Exercise passage =
◆ ◆ ◆ ◆ ◆

Quincy Faber, who is completing her first year as a 2019 Water Institute Graduate Fellow, has been selected as one of two winners of the 2020 AGU Horton Research Grant, a prestigious and competitive award.
The grant will provide funds to attend the 2020 virtual AGU Fall Meeting as well as $10,000 USD to support her research in Greenland, where she will be collaborating with an EU-funded project (Deep Purple). The aim of her research is to characterize algal and microbial processes at depth within the ice to better understand the contributions of algae on nutrient fluxes in the Greenland Ice Sheet and surrounding areas. The melting of glaciers and ice sheets is accelerated by the growth of algae that colonize ice surfaces and produce pigments that darken the ice. This positive feedback increases melt water production and habitability, resulting in algal blooms on ice surfaces that are detectable from space. The growth of algae contributes to generating a ~2 m layer of porous, water-containing ice at the surface, and the algae also sequester atmospheric carbon dioxide and contribute nutrients that play important, yet poorly understood roles in environments that receive meltwater.

◆ ◆ ◆ ◆ ◆

Exercise data =
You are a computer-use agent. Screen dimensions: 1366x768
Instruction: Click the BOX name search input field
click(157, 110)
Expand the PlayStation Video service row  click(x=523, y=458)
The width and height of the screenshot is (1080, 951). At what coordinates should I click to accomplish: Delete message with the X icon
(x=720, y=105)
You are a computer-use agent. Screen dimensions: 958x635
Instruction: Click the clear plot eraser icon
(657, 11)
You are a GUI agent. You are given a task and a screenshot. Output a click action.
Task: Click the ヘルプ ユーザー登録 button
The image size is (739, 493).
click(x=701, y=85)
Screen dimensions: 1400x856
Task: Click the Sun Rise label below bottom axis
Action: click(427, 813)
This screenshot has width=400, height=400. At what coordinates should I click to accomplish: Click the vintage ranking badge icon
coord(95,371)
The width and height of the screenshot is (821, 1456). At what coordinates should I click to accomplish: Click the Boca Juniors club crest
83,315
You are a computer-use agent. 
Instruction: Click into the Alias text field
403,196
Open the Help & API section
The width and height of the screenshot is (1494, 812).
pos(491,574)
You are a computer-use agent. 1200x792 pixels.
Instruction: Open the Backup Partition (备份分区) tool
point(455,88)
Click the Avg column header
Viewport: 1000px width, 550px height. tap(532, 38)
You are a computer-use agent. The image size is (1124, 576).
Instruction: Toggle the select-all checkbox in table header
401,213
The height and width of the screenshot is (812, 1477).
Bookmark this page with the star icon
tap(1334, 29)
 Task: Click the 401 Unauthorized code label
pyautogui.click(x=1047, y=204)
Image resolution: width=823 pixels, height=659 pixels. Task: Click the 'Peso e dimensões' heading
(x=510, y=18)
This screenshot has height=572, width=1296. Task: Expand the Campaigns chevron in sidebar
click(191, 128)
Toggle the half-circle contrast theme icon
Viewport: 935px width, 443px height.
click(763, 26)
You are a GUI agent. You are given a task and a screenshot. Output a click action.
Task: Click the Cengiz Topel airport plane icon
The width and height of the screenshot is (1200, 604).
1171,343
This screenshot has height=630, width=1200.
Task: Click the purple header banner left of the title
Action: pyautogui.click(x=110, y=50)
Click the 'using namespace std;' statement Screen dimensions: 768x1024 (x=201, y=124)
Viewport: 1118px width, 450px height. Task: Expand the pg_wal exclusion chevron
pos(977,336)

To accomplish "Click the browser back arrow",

◆ ◆ ◆ ◆ ◆

Questions on the material =
A - List every name in the Horton grant passage that includes a year.
B - Reproduce the Horton grant passage starting with "Quincy Faber, who" and going on through "and competitive award.", swapping "prestigious" for "respected".
C - According to the Horton grant passage, how much money will the grant provide to support the research in Greenland?
The rows are separate material from the Horton grant passage.

Solutions to the tasks =
A -
2019 Water Institute Graduate Fellow
2020 AGU Horton Research Grant
2020 virtual AGU Fall Meeting

B -
Quincy Faber, who is completing her first year as a 2019 Water Institute Graduate Fellow, has been selected as one of two winners of the 2020 AGU Horton Research Grant, a respected and competitive award.

C - $10,000 USD